BRANO DA ESAMINARE -
* * * * *
Superare le difficoltà vuol dire essere persone resilienti, capaci di essere artefici del proprio futuro, come dimostra la storia di Paolo Amodeo, primo a sinistra nella bella immagine di apertura scattata da Alessandro Migliore

Resilient Disabled: Il futuro è di tutti.

 

 

Vacanze per Disabili: con Resilient la Vela è Riabilitazione

Vacanze per Disabili: con Resilient la Vela è Riabilitazione

Resilient Disabled  (RD) , fin dalla sua costituzione, tiene in grande considerazione la vacanza riabilitativa quale strumento educativo attorno al quale costruire la maggior parte delle attività proposte.

Le vacanze riabilitative sono attività terapeutiche in grado di influenzare positivamente le difficoltà di interazione tra le persone con disabilità e l’ambiente che li circonda. Sono realizzate in luoghi accoglienti, facilmente raggiungibili e accessibili, ma anche belli, dove potere praticare un’attività particolarmente motivante e gratificante, apprendere cose nuove e mettersi in gioco divertendosi.

Avere consapevolezza dei propri miglioramenti per sentire di nuovo una voce dentro di sé che dice “ce la posso ancora fare, non è tutto finito” 

RD ha individuato nel corso di vela (da qui in avanti Sailing Campus) uno strumento potente dal punto di vista riabilitativo, educativo e socializzante.
* * * * *
Estratti da un dataset
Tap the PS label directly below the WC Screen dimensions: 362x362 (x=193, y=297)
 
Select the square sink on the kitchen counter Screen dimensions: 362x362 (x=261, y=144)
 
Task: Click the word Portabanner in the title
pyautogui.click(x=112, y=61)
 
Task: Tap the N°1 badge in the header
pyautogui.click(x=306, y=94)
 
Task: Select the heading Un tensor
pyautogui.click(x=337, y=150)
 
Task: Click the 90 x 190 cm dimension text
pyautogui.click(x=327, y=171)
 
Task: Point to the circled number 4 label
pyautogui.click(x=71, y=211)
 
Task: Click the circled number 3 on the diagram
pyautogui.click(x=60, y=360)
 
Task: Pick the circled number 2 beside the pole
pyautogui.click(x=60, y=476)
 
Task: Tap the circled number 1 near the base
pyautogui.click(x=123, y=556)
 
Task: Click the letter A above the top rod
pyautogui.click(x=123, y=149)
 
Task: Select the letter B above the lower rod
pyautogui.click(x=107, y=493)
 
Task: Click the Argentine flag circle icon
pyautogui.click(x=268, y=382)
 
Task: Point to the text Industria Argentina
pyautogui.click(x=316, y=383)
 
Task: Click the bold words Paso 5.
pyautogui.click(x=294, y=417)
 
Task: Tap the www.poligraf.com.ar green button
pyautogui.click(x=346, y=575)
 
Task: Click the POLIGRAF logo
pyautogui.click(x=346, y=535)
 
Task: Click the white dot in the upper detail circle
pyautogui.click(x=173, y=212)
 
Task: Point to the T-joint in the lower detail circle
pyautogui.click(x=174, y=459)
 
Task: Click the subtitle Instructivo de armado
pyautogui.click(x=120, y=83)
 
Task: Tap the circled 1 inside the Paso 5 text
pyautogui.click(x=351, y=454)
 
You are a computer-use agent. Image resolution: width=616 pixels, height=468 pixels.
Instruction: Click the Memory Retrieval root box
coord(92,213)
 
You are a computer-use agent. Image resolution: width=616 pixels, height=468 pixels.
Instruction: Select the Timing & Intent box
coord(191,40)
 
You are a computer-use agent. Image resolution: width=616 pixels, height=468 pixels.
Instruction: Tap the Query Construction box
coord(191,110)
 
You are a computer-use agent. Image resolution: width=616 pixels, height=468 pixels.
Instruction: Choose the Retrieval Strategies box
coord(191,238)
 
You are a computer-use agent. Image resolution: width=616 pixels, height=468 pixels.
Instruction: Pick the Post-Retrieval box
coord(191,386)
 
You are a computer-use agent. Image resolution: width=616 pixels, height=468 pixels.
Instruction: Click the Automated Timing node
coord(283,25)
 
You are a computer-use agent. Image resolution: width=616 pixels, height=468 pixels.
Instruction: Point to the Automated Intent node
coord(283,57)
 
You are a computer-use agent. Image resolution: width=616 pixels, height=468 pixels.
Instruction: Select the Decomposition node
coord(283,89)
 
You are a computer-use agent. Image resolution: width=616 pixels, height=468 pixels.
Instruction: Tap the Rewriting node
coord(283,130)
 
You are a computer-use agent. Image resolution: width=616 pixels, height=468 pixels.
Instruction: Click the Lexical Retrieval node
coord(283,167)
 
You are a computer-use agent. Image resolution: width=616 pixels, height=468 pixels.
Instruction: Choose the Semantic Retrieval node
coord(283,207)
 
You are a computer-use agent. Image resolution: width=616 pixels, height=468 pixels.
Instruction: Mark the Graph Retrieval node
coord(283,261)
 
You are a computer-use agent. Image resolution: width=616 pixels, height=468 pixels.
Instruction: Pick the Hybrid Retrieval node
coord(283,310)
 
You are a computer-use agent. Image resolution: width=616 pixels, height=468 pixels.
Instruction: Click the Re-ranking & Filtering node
* * * * *
ISTRUZIONE OPERATIVA A - Nel brano su Resilient Disabled, quale attività l'associazione ha individuato come strumento potente dal punto di vista riabilitativo, educativo e socializzante?
ISTRUZIONE OPERATIVA B - Riprendi il testo su Resilient Disabled e la vela come riabilitazione, proseguendolo dopo la sua ultima frase.
Questi dati provengono da un'altra fonte.

RISULTATO DEL COMPITO A - Il corso di vela, chiamato Sailing Campus.

RISULTATO DEL COMPITO B -
Che cos’è un Sailing Campus?

Un Sailing Campus è corso di vela organizzato sullo sfondo di una vacanza da realizzare presso una scuola di vela accessibile che preveda  l’avviamento allo sport velico per persone con disabilità. In Italia iniziano ad esserci diverse realtà associative che organizzano moduli di questo tipo usando imbarcazioni progettate nella loro struttura per essere utilizzate anche da persone con importanti disabilità motorie:  Rs Venture Keel, Access 330, 2.4 sono alcuni esempi di questi natanti.

Questi corsi sono composti da una parte teorica in aula e da una pratica in barca. Il momento della teoria può rivelarsi un’importante strumento riabilitativo per stimolare il potenziamento della lettura e dell’apprendimento sovraordinato, anche negli esiti da lesione cerebrale, ma deve essere strutturata in una maniera adeguata alle difficoltà della persona sul piano della comprensione e dell’elaborazione dei nuovi concetti appresi. Il materiale didattico fornito da RD viene quindi opportunamente semplificato sia sul piano terminologico, che su quello dell’impostazione grafica in modo da risultare il più chiaro e semplice possibile.

L’esercitazione in acqua può essere, invece, un valido strumento per stimolare le funzioni esecutive, quelle cioè che richiedono l’attivazione simultanea di vari processi cognitivi differenti, come la capacità di prendere decisioni in maniera consapevole. In questo caso, per esempio, quale andatura scegliere in base alla direzione del vento o soltanto come gestire una situazione di difficoltà in mare.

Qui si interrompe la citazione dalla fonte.